On Sunday, the Family Channel presents three Presley flicks from the ‘60s. At noon is one of his lesser-known musical comedies, 1967’s “Easy Come, Easy Go.” In this lightweight concoction, Presley plays a Navy underwater demolitions expert who discovers sunken treasure.

Next up at 2 p.m. is 1962’s “Follow That Dream,” which features the hit title tune. In this drama, Presley and his family decide to homestead a piece of land along a busy Florida highway.


“Kid Galahad” follows at 4 p.m. Based on the famous ‘30s boxing drama of the same name, Presley plays an ex-GI with a killer punch who refuses to throw a championship fight. Gig Young and Charles Bronson also star in this hard-hitting drama.

TNT presents 12 hours of Presley fare on Sunday. The day begins at 7 a.m. with the six-hour acclaimed 1990 ABC series “Elvis: The Early Years,” starring Michael St. Gerard as the young Elvis.

One of Presley’s best movies, 1957’s “Jailhouse Rock,” airs Sunday at 1 p.m. In this musical drama, Presley plays a former prisoner who becomes an overnight musical success. Songs include “Jailhouse Rock,” “Treat Me Nice” and “Baby I Don’t Care.”

Following at 3:05 p.m. is another popular Presley flick, 1964’s “Viva Las Vegas.” Presley plays a race-car driver who takes a job as a waiter at a Vegas hotel, where he falls for swim instructor Ann-Margret. Songs include the title tune and “C’mon Everybody.”

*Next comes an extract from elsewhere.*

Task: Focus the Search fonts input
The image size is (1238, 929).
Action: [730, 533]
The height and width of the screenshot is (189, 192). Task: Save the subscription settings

At 5 p.m. is the ill-fated 1969 Western “Charro!” Presley is miscast in this non-musical as a former gunman captured by his old gang and framed for a crime.

TNT’s Presley tribute continues Monday at 5 p.m. with Part I of “Elvis: The Early Years.” At 8 p.m. is the fluffy 1967 musical-comedy “Clambake,” in which Presley plays a Texas oil heir who switches places with a water-ski instructor so he can win the heart of a young woman (Shelley Fabares).

At 10 p.m. is 1963’s “It Happened at the World’s Fair,” which follows the adventures of two bush pilots (Presley, Gary Lockwood) who travel to Seattle to visit the World’s Fair. Look for Kurt Russell, who later played Presley on TV, in a bit part.

At 12:15 a.m. is the 1970 documentary “Elvis: That’s the Way It Is,” which records the preparations and opening-night performance of his record-breaking run at the International Hotel in Las Vegas.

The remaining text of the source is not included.